Asking a bot a data question may not be the magical solution we have all been waiting for.

While I do believe that LLMs powering applications will meaningfully change how we live and work, I am not convinced this is a breakthrough technology or UX paradigm for the data domain.

Even setting aside technology limitations of LLMs and their relative ability to model words vs numbers, I routinely come across organizations that

  1. are struggling to build foundational measurements from a hodge-podge of sources
  2. have defined metrics, but frequently experience confusion over the definitions
  3. are unable to control the chaos and bloat with metric definitions
  4. or, have key metrics but poor segmentation, and inadequate slice/dice/analyze capabilities
  5. operate on averages with limited granular and actionable insights
  6. build lots of reports but most are neither viewed nor maintained
  7. or, disseminate reports that consumers view but don’t find it actionable
  8. keep adding to the “insights” request queue of the data team

The canonical use case I’ve seen so far is using natural language to ask questions: “give me the sales in NYC in Jan” or “what are the top 5 channels for new customers in March?”.  Reducing friction to access factoids is valuable, but for many organizations, there are already reports galore capturing all types of measurements.

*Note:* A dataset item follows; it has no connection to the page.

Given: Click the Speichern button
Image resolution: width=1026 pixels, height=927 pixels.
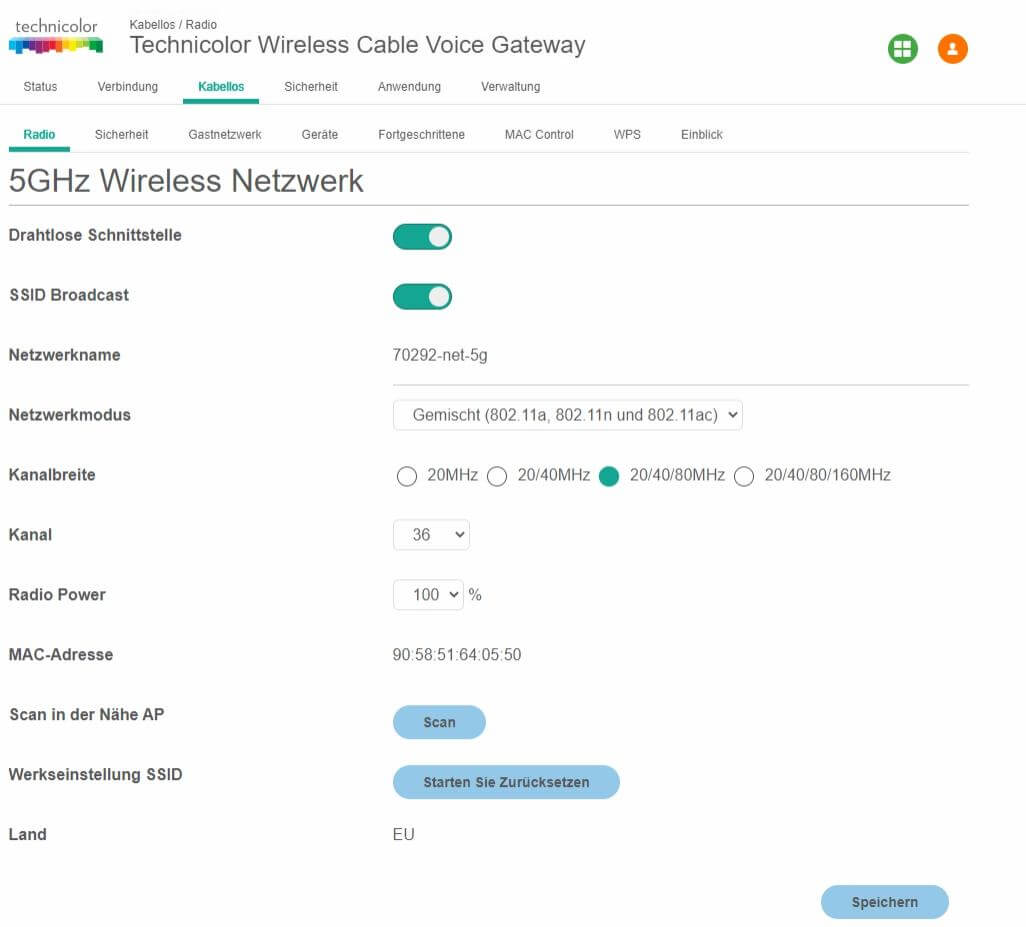Looking at the screenshot, I should (x=884, y=902).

The constraint is in knowing what questions to ask, to translate business semantics into which datasets to use and how and for what use case, to do the analytically rigorous work, to slice and dice, to use all their prior knowledge and context to interpret the data correctly, and ultimately make a decision that moves the business forward.

In addition, enterprises contain complex connected business processes, and we are still  scratching the surface of how data can model and understand these connections. It is unclear if AI can handle the complexity of the data domain beyond the retrieval of basic facts.

I can be persuaded. If in response to a question, a bot can read data and meta-data, perform analysis, write a summary of observations and suggest next steps, I will be intrigued. But until then, I will be happy to see this technology make a huge difference in the day-to-day life of a data engineer or a scientist as they go about writing code and documentation.